The storm that blew the Royal College of Physicians off course
BMJ 2024; 387 doi: https://doi.org/10.1136/bmj.q2785 (Published 12 December 2024) Cite this as: BMJ 2024;387:q2785A storm blew through the Royal College of Physicians of London (RCP) this year. A disastrous extraordinary general meeting, only the third in the college’s 500 year history, led to the resignations of the president, deputy registrar, and chair of the board of trustees. The college was ripped asunder. At the heart of the crisis was money and the college’s position on physician associates (doi:10.1136/bmj.q2729).1
A King’s Fund review commissioned by the college identified a “lack of trust and confidence” in governance (doi:10.1136/bmj.q1983).2 The college will cease to host the Faculty of Physician Associates, from which it benefits financially, at the end of this year. But its support of NHS, General Medical Council (GMC), and government plans on physician associates placed it in direct opposition to its members and fellows. This was a sobering reminder to membership organisations that steer their hubristic agendas away from the position of their members.
This year’s extraordinary general meeting was an exquisite shambles. Reluctantly forced into holding the meeting, the RCP attempted to stonewall and bluff its way through the protests. Doctors, when roused for good or for ill, should never be taken for fools. The RCP, faced by adversaries who were both literate and numerate, obfuscated like a government minister on a bad news day and selectively reported its own survey (doi:10.1136/bmj.q769).3 The college mistook the storm for a breeze—and a particularly light one at that. The conduct of the meeting was a historic mistake.
Partha Kar, BMJ columnist and RCP council member, believes that the physician associate issue merely “exposed a lot of underlying issues” about the workings of the college. Louella Vaughan, another council member, believes that the crisis is one of identity. What is the college for—a membership organisation about doctoring or a “modern charity” delivering public benefit? These issues should play out in the coming weeks as the college elects a new president. The same question, about purpose, challenges every medical organisation.
But the distinction between better doctoring and delivering public benefit isn’t so clear cut.

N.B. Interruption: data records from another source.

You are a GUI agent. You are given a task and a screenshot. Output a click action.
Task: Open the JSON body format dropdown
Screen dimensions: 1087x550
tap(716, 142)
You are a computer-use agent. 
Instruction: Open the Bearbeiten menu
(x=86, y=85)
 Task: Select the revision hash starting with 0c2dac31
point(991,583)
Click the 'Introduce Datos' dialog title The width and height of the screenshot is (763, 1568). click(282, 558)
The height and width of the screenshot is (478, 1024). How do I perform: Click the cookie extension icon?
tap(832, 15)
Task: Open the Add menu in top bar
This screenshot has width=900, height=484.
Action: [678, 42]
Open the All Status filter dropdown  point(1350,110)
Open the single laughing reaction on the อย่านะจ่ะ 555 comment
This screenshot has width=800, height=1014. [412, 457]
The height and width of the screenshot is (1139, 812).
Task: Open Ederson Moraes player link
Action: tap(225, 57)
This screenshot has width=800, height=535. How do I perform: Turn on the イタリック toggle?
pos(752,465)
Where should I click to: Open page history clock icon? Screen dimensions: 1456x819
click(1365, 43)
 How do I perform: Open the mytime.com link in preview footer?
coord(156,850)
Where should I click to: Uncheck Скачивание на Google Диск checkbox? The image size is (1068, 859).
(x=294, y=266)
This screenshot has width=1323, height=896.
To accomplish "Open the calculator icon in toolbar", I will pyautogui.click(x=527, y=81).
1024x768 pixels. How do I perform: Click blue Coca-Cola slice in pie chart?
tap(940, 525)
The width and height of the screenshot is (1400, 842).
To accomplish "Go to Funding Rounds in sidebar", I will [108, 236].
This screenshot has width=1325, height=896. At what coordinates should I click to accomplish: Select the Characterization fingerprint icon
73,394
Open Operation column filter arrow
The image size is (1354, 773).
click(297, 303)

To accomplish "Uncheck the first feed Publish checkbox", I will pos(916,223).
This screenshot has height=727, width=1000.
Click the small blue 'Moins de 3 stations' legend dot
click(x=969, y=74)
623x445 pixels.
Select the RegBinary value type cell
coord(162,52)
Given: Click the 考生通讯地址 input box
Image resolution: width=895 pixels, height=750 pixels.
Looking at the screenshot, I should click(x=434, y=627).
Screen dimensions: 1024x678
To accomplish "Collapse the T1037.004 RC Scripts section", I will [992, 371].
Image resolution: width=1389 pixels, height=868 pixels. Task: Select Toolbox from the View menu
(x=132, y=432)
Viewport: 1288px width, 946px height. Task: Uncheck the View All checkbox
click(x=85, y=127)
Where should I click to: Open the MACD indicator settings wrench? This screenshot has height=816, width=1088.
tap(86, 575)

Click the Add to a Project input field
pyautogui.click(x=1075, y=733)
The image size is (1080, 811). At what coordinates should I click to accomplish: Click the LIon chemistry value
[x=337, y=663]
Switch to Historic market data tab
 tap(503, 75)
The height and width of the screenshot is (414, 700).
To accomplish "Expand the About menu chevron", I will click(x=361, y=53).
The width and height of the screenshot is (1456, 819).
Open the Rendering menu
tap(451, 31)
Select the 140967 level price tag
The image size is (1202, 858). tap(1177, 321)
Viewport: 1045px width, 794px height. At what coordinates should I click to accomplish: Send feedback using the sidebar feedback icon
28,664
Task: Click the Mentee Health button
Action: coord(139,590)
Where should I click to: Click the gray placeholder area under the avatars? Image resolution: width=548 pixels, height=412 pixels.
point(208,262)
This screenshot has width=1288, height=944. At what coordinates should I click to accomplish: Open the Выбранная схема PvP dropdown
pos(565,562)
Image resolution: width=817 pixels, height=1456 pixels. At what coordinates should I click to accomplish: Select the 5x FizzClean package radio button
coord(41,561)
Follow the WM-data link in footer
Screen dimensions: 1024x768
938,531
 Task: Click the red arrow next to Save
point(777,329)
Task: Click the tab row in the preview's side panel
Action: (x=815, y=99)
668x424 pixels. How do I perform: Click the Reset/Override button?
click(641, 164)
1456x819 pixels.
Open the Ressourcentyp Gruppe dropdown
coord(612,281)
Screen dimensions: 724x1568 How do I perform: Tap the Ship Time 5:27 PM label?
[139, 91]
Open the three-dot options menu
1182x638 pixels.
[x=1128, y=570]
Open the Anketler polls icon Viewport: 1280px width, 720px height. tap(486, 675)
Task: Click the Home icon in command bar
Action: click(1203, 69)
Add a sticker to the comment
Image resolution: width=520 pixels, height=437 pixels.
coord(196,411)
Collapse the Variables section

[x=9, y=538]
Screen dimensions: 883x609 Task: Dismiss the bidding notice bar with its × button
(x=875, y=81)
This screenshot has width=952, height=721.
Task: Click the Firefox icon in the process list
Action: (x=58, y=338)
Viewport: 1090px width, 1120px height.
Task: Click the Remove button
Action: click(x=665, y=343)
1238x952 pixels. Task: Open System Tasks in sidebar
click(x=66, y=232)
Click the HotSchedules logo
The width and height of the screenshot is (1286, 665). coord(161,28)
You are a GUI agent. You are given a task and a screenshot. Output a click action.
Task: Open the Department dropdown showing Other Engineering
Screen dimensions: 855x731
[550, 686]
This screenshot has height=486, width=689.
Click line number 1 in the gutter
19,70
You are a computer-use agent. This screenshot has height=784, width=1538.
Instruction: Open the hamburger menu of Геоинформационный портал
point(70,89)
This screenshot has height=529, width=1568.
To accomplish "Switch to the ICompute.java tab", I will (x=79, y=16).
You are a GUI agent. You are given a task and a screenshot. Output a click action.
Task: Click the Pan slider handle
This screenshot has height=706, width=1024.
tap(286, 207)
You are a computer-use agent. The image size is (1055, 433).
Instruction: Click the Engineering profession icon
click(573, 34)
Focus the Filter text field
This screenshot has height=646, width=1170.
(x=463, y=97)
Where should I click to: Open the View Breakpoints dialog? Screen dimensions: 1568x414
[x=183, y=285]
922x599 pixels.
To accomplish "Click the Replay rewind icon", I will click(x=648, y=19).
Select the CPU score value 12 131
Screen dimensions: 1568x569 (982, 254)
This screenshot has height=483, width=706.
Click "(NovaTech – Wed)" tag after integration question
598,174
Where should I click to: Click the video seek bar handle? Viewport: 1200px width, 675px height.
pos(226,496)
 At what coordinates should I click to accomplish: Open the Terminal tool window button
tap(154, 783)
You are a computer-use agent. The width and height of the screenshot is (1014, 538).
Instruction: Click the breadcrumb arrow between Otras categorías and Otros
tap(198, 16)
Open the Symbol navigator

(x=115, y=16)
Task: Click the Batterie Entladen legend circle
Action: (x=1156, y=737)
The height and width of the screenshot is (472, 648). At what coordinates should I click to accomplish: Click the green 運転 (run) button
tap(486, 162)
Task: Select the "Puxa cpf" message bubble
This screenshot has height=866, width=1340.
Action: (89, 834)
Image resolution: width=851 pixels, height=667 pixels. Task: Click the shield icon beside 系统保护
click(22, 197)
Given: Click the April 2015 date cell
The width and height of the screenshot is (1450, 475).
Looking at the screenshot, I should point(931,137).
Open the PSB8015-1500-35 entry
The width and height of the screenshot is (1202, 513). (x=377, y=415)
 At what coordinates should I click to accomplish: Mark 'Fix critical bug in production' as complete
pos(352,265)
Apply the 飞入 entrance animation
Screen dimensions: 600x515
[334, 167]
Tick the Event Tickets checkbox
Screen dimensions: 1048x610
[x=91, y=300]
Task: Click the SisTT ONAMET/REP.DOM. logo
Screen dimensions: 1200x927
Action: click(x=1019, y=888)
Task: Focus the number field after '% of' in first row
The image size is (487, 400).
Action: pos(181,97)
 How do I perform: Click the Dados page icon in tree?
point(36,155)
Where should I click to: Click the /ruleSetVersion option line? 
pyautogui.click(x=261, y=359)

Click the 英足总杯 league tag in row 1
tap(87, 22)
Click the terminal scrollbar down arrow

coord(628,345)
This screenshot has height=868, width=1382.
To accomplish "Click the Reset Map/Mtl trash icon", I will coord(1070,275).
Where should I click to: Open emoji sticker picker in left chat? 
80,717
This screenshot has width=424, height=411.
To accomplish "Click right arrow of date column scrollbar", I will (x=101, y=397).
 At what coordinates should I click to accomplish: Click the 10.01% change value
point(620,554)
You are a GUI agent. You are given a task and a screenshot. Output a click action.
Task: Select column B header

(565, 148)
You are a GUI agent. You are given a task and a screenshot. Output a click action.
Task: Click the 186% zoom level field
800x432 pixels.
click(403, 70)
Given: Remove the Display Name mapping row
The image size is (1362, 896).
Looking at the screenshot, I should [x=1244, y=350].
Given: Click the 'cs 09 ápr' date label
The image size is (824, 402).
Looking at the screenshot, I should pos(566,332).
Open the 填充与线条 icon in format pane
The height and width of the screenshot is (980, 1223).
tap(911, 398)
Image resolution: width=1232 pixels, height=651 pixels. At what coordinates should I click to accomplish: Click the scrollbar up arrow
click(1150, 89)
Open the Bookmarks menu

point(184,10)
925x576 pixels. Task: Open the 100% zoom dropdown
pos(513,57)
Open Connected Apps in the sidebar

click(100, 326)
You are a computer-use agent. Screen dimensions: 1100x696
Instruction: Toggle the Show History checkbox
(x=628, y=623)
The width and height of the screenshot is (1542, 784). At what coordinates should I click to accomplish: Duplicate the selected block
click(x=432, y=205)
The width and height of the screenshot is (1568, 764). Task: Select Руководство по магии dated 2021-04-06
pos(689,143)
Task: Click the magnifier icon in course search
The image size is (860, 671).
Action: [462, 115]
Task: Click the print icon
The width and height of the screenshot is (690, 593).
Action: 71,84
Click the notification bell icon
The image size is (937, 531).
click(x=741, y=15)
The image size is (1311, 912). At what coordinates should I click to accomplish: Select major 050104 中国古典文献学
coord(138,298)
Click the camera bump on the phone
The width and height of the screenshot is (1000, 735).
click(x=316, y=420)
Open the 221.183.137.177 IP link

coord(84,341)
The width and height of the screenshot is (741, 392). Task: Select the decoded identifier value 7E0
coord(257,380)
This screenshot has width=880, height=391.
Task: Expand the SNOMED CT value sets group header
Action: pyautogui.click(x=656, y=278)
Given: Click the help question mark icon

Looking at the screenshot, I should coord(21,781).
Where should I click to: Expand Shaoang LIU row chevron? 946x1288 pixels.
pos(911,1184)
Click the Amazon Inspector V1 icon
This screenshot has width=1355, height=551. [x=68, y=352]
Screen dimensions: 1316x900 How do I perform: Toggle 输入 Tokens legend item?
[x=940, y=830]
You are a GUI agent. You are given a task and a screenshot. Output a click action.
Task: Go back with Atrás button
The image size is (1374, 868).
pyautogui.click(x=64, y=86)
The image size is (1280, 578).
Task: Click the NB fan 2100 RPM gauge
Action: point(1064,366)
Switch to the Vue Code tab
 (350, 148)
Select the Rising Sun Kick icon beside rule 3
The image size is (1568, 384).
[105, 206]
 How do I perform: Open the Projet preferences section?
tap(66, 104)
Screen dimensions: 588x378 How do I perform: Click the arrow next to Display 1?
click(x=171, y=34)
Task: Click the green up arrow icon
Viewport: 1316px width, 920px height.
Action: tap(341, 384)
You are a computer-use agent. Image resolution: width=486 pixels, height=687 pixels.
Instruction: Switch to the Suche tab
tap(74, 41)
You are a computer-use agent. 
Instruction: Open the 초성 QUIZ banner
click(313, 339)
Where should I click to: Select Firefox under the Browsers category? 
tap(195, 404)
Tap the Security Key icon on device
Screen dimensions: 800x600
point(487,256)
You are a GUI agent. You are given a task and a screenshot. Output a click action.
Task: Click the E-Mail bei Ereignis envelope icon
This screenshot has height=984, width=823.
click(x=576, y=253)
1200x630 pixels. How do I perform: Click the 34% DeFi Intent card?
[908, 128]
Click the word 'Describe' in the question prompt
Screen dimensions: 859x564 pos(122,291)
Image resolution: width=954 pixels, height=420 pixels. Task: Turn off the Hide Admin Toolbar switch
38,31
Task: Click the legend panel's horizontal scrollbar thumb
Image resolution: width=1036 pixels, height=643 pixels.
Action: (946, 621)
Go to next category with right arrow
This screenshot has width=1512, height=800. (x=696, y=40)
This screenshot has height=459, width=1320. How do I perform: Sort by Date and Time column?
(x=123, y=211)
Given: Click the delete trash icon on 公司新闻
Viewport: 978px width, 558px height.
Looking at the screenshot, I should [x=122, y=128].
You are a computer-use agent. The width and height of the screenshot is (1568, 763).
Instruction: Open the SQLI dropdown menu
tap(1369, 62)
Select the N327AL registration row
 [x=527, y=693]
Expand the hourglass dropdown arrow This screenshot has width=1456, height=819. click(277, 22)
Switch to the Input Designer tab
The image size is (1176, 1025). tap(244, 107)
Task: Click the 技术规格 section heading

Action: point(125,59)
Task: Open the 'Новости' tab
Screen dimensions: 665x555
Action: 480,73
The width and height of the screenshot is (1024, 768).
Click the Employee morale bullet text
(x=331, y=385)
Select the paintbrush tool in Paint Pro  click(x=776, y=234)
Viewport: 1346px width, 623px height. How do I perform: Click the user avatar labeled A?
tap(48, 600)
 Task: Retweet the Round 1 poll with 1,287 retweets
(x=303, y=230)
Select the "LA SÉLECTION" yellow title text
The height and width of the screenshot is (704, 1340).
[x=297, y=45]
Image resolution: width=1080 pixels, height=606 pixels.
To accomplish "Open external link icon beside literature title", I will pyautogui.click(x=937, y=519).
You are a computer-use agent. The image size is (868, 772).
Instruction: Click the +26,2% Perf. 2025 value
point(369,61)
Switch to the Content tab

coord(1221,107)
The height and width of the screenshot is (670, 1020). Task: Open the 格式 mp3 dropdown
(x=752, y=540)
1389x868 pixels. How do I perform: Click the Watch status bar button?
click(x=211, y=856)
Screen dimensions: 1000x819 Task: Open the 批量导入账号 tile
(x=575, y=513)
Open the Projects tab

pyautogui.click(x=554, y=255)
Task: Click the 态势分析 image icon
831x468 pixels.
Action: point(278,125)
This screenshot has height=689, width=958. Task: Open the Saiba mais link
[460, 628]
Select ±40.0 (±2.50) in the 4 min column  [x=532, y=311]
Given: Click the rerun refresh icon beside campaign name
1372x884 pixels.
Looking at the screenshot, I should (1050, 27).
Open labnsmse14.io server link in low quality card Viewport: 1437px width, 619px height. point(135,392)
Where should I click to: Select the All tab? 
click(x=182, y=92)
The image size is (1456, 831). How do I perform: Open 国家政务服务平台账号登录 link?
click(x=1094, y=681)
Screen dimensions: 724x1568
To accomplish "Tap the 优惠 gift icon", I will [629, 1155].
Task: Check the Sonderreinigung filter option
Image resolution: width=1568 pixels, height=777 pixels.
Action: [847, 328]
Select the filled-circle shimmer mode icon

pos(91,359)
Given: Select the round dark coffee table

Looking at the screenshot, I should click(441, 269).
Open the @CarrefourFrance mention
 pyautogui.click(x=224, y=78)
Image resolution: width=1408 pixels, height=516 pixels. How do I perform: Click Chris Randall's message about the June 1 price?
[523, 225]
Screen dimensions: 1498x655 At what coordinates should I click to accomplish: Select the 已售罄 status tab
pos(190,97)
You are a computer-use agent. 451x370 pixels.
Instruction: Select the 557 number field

If the college throws itself behind The BMJ’s new commission on the future of academic medicine (doi:10.1136/bmj.q2508),4 recognises and helps to tackle medical misogyny (doi:10.1136/bmj.q2780),5 promotes treatment of heart failure that allows for frailty (doi:10.1136/bmj-2023-078188),6 embraces advances in management of psoriatic arthritis (doi:10.1136/bmj-2024-081860),7 and debates the future of cancer vaccines (doi:10.1136/bmj.q2294)8 or the urgent response to widening inequities in uptake of childhood vaccines (doi:10.1136/bmj-2024-079550),9 it will be encouraging better doctoring for public benefit. The point, therefore, may be that better doctoring delivers public benefit but that neglecting better doctoring to focus on public benefit risks failing on both.
The government has recognised the turmoil and toxicity surrounding physician associates by commissioning a review (doi:10.1136/bmj.q2585).10 In the interim, the GMC’s consultation on regulation of physician associates has resulted in only minor changes that won’t assuage its critics, given that the changes fail to reflect the degree of dissent found in its consultation (doi:10.1136/bmj.q2757).11 Iqbal Singh argues that the GMC is at least making some progress on equality, diversity, and inclusion, after his independent review with Martin Forde (doi:10.1136/bmj.q2694).1213 But this will count for nothing in the face of the storm that’s likely to engulf the GMC over physician associates. The RCP didn’t listen, took its power for granted, and was hit hard. The GMC is sailing in the same choppy waters.